PUBLISHED: 17:22 05 February 2018 | UPDATED: 17:47 05 February 2018

Kit Twinch is taking part in tomorrow's Make Votes Matter hunger strike to demand Proportional Representation in the UK.  Picture: SARAH LUCY BROWN

Kit Twinch is taking part in tomorrow's Make Votes Matter hunger strike to demand Proportional Representation in the UK. Picture: SARAH LUCY BROWN

Archant

Kit Twinch, 41, will go hungry for a whole day and night on February 6, as part of a nation-wide campaign to switch to the alternative voting system - which prioritises individual votes over constituency majorites.

A stay-at-home dad from Chillesford is among hundreds to go on a 24-hour hunger strike tomorrow to demand Proportional Representation in the UK.

The event, Hungry for Democracy, marks one hundred years since campaigning by suffragists and suffragettes brought about equal voting rights for some women - a demand for democracy which the hunger strikers say should be revived.

Mr Twinch said he was inspired to take part in the hunger strike having lived in New Zealand for 10 years and spent some time in Holland, both of which have systems of proportional representation. He has also lost faith in his MP.

Mr Twinch, who voted Green at the last election, said: “For me, we often talk about what we achieved from the suffragettes, but I am trying to highlight what they actually got - when they got the vote, that was it. We should pay attention to what they did not get. They achieved a lot but it was just a step in the process.

“I am looking at this thinking people went through hell, and the system is not as good as people thought it would be.”

He added that proportional representation would likely also engage more young voters, as they would feel part of the system.

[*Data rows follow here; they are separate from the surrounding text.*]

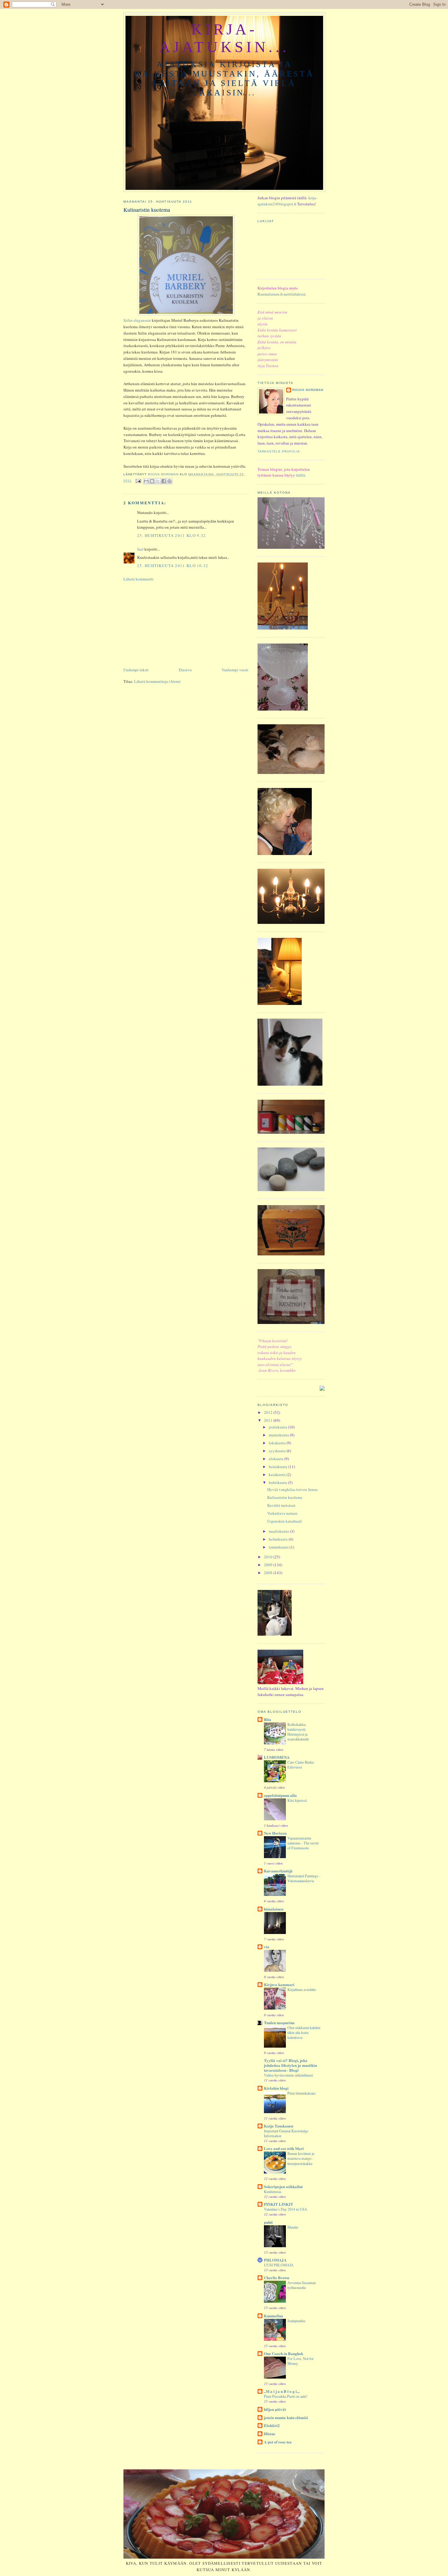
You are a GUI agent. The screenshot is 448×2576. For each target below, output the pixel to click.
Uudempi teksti (136, 669)
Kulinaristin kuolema (284, 1497)
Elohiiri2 (272, 2425)
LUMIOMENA (277, 1757)
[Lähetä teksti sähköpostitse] (138, 481)
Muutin (292, 2227)
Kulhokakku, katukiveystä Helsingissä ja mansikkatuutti (298, 1731)
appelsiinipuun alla (280, 1795)
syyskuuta (277, 1450)
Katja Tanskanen (278, 2126)
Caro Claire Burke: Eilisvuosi (301, 1764)
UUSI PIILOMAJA (278, 2264)
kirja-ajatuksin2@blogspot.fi (287, 201)
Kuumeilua (273, 2316)
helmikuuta (279, 1539)
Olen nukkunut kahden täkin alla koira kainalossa (303, 2032)
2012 (268, 1412)
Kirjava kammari (279, 1984)
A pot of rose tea (278, 2442)
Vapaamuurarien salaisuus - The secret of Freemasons (302, 1843)
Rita (267, 1719)
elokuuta (276, 1458)
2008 (268, 1572)
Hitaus (269, 2433)
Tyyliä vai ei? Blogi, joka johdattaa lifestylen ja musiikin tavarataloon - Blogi (290, 2065)
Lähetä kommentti (138, 579)
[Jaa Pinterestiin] (169, 481)
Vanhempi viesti (235, 669)
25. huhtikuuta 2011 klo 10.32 (172, 565)
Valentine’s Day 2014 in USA (285, 2209)
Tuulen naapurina (279, 2022)
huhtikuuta (278, 1482)
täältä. (301, 475)
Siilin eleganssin (137, 320)
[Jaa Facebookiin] (164, 481)
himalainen (273, 1909)
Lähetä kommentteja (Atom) (157, 681)
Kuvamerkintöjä (278, 1871)
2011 (268, 1420)
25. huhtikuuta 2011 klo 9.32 (171, 535)
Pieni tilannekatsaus (301, 2093)
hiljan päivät (275, 2409)
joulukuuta (278, 1427)
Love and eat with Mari (284, 2148)
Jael (140, 549)
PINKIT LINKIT (278, 2204)
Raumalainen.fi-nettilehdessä (281, 294)
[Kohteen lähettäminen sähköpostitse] (146, 481)
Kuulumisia (272, 2191)
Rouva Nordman (307, 390)
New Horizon (275, 1833)
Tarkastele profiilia (279, 451)
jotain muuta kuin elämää (286, 2417)
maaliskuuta (279, 1531)
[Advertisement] (169, 624)
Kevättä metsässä (281, 1505)
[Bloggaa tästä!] (152, 481)
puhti (268, 2222)
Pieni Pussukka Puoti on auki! (286, 2396)
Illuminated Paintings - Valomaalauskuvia (303, 1878)
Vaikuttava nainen (282, 1513)
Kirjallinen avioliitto (301, 1989)
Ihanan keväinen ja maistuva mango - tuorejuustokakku (300, 2158)
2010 (268, 1556)
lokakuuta (277, 1443)
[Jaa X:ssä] (158, 481)
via (266, 1947)
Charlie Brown (276, 2277)
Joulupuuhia (296, 2320)
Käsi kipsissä (297, 1800)
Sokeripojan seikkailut (283, 2186)
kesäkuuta (277, 1474)
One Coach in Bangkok (283, 2353)
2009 (268, 1564)
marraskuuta (279, 1435)
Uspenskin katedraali (284, 1521)
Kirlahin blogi (276, 2088)
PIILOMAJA (275, 2260)
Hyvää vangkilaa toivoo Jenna (292, 1489)
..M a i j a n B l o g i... (282, 2391)
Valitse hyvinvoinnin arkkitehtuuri (288, 2075)
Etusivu (185, 669)
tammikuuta (279, 1547)
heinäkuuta (278, 1466)
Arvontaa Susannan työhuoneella (301, 2285)
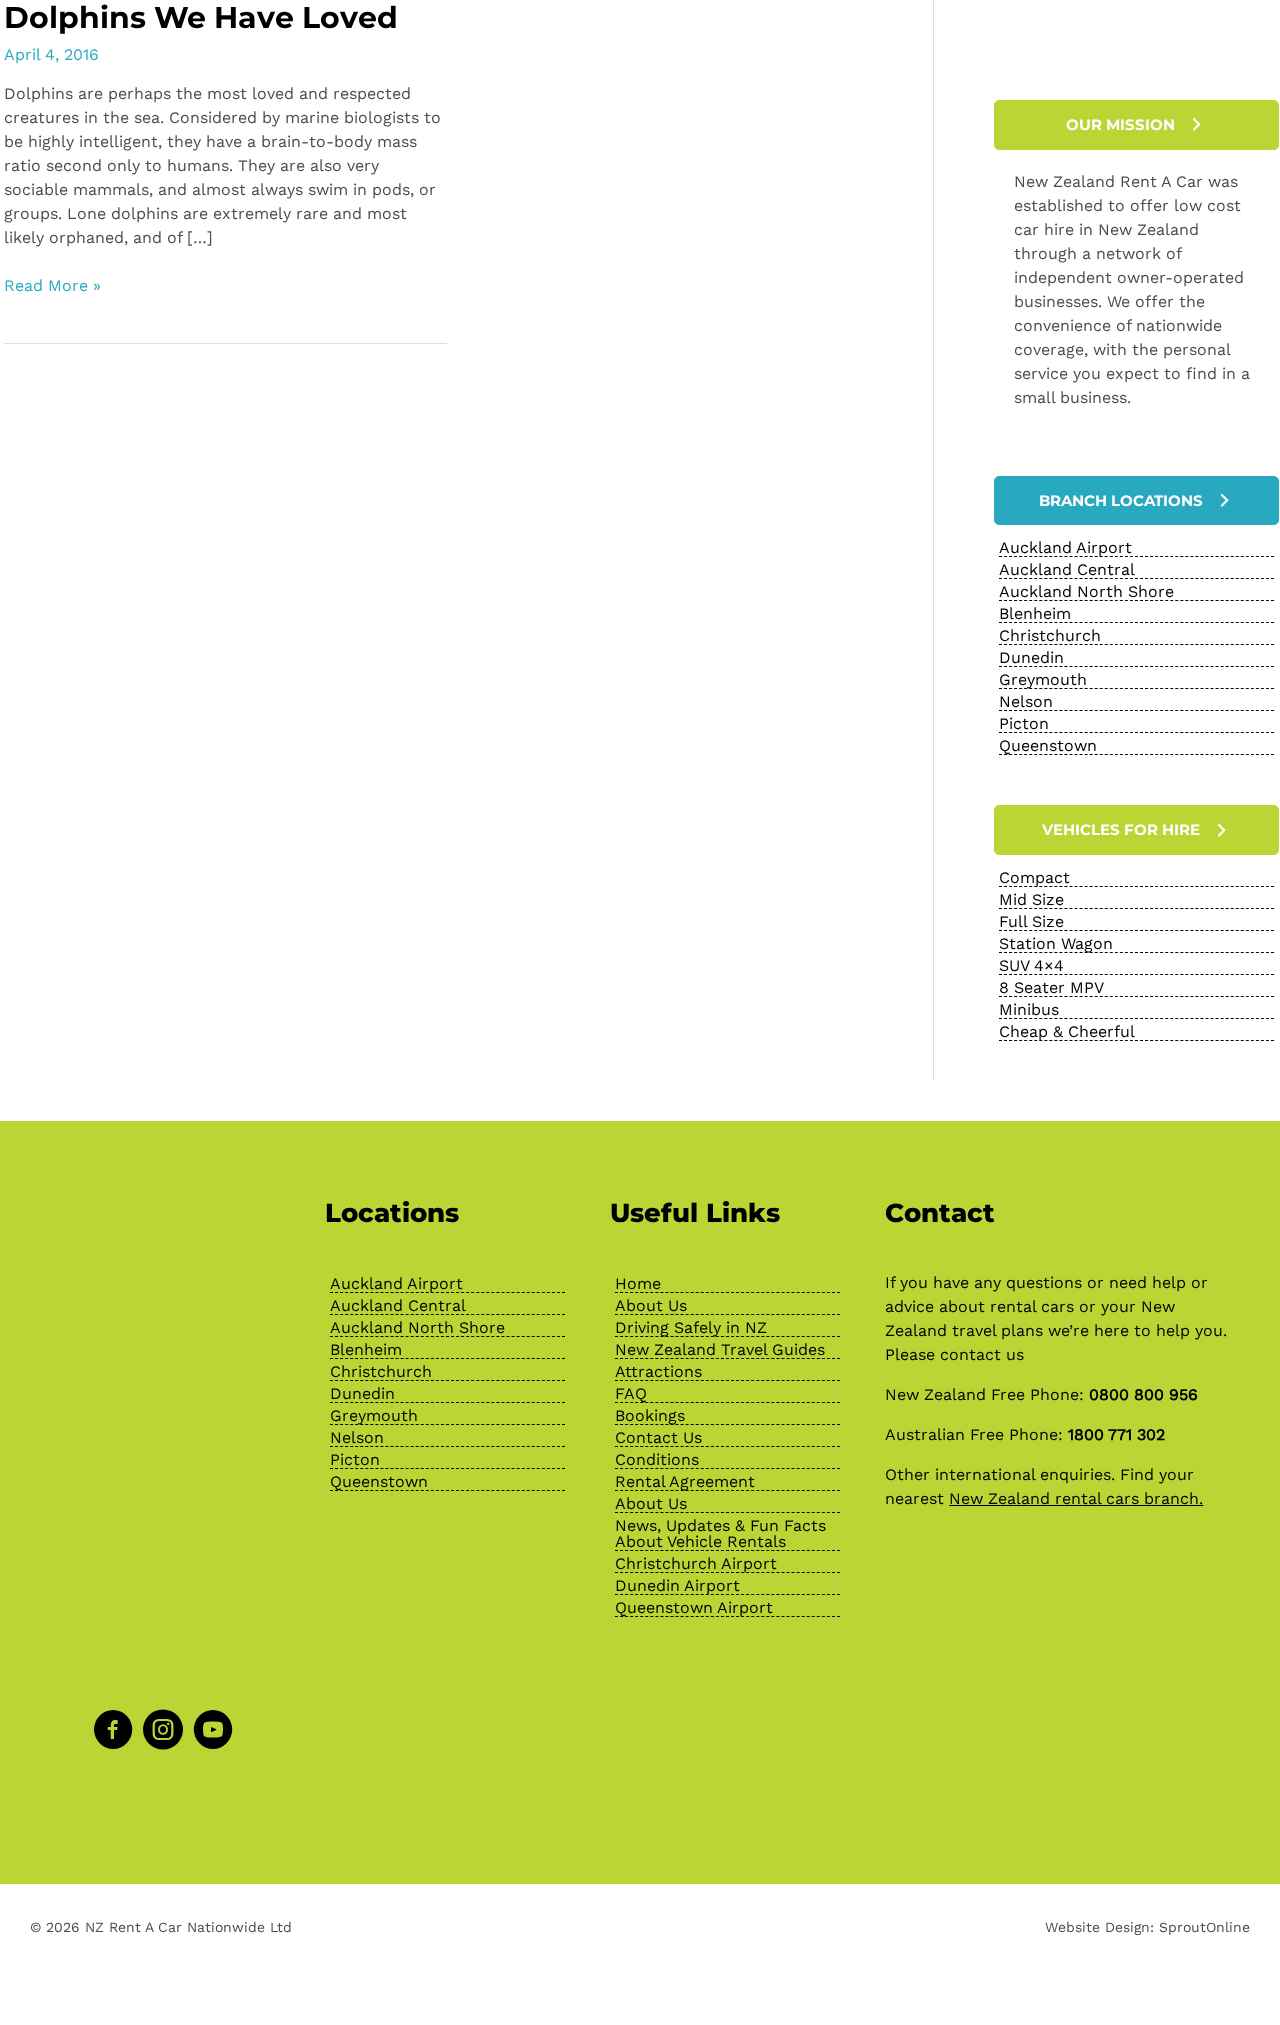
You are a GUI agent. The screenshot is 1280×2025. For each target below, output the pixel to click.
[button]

“Young people are being ignored,” Mr Twinch said. “There is not so much of a generation divide in New Zealand, where they have proportional representation.

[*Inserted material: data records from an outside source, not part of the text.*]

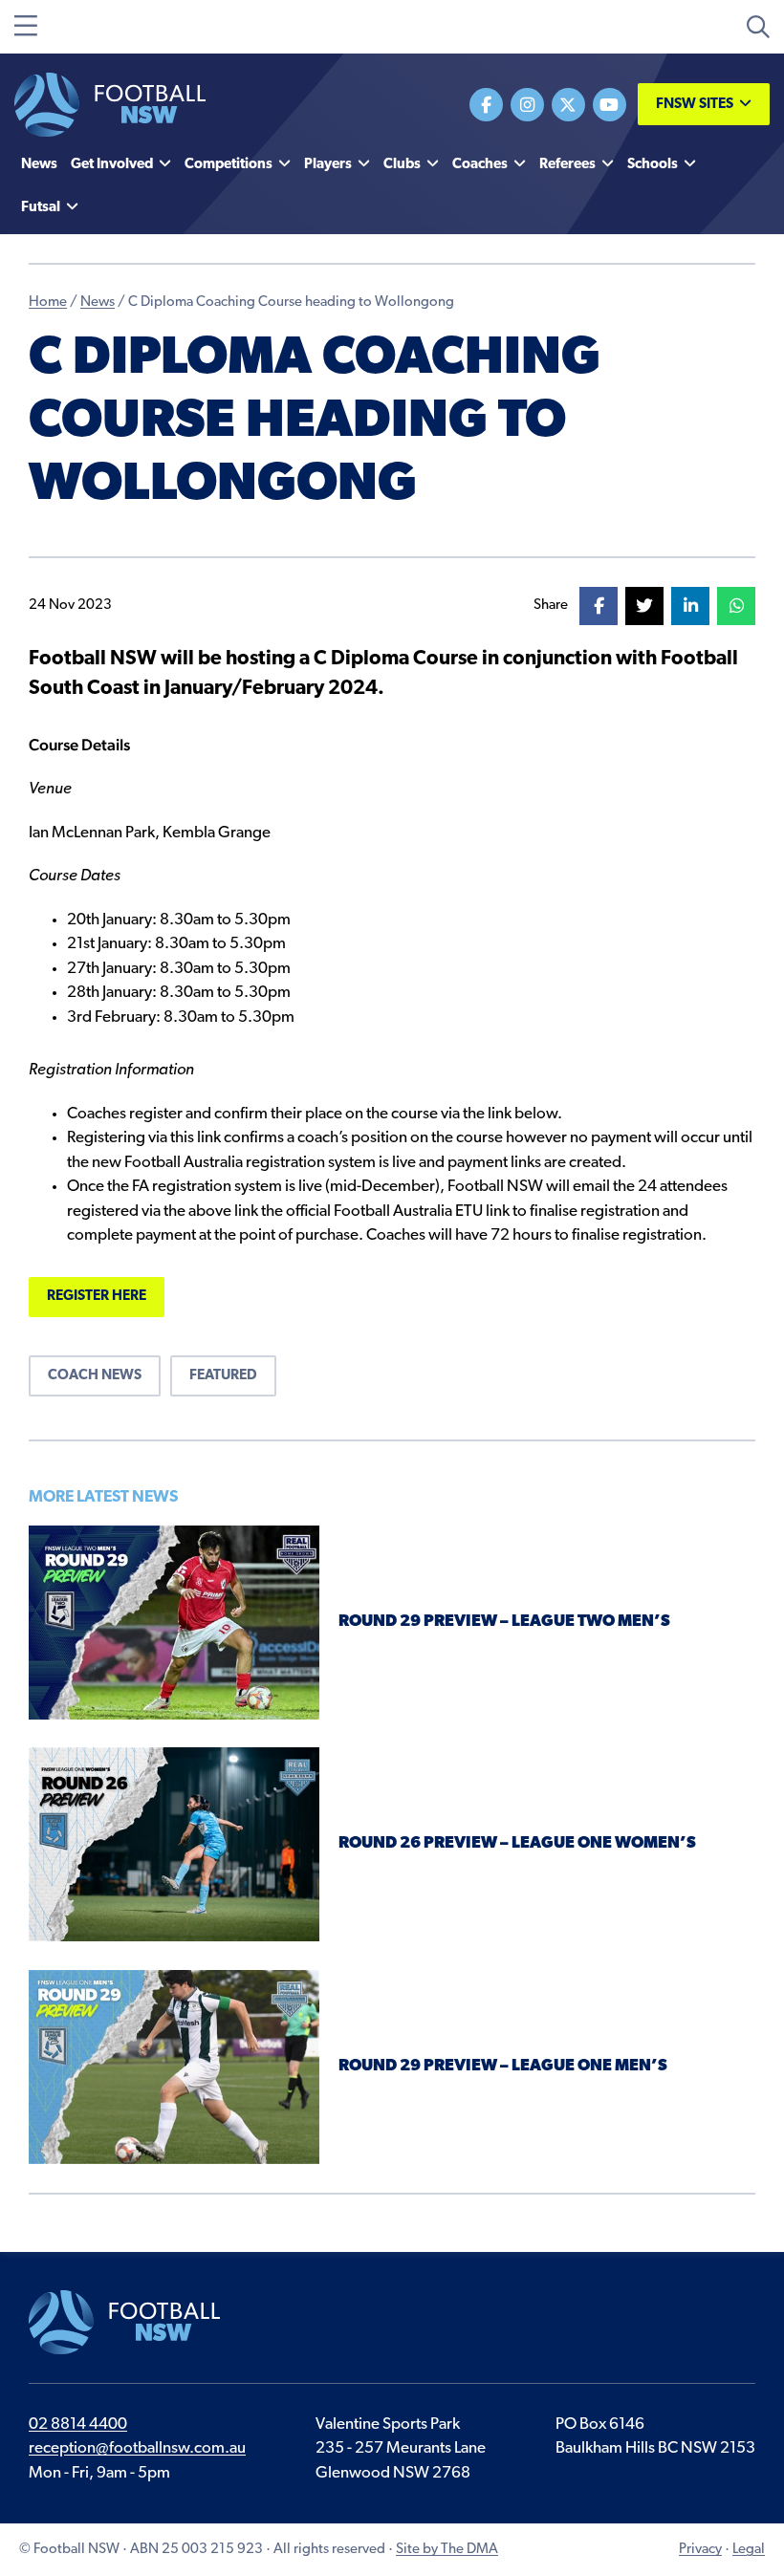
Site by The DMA (447, 2550)
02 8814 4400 (78, 2424)
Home (48, 302)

“Our democracy needs to evolve, we shouldn’t be scared of progress of this type.”

Klina Jordan, Co-founder of Make Votes Matter said: “It’s 100 years since the first women won the vote, but the struggle for democracy in the UK is far from over. Our First Past the Post voting system denies representation to millions and all but guarantees divisive minority rule.

“Proportional Representation simply means that Parliament fairly reflects the voters - something most developed countries already take for granted. We call on everyone who wants real democracy in the UK to join the movement for Proportional Representation.”

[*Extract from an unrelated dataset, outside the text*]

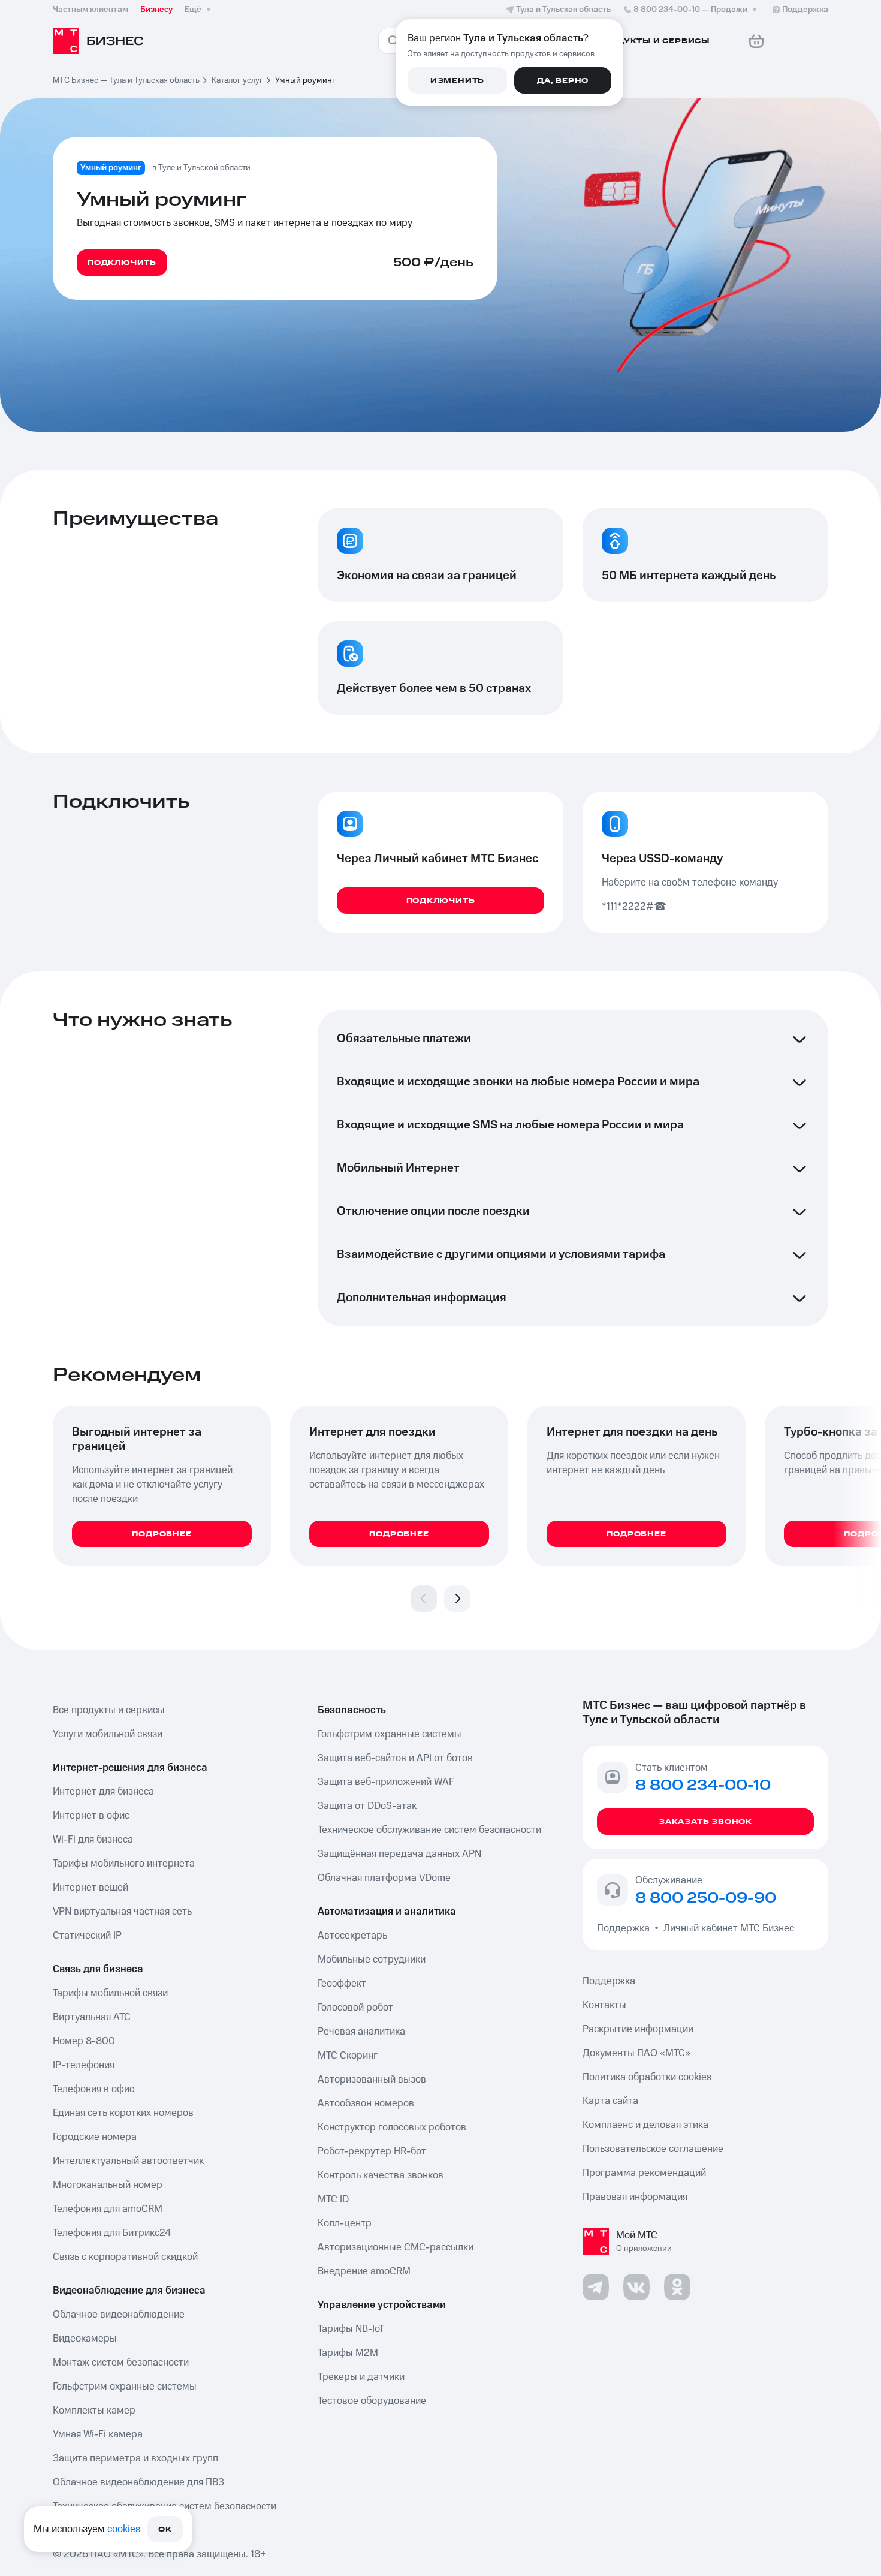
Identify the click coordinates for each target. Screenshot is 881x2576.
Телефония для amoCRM (107, 2209)
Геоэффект (342, 1983)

Notable hunger strikers include musician Brian Eno, Labour MP Stephen Kinnock, Former Leader of the Green Party Natalie Bennett, and journalist Polly Toynbee.

There are a number of other events across the country to celebrate this milestone under the banner #Vote100.

To mark the occasion permanently, Parliament Square will have its first ever statue of a woman, Suffolk’s very own Millicent Fawcett.

Speaking about the centenary, Suffolk Coastal MP, Therese Coffey said: “I want to encourage more events across Suffolk this year. Not only was Millicent Fawcett born here, we had the last significant criminal act by Suffragettes in Felixstowe with the burning down of the Bath Hotel.”

She added: “As Suffolk’s first female MP, I want to see many more women in public life. It was great that Jo Churchill was elected to represent Bury St Edmunds in 2015 and I want to encourage more women to put themselves forward for elected office.”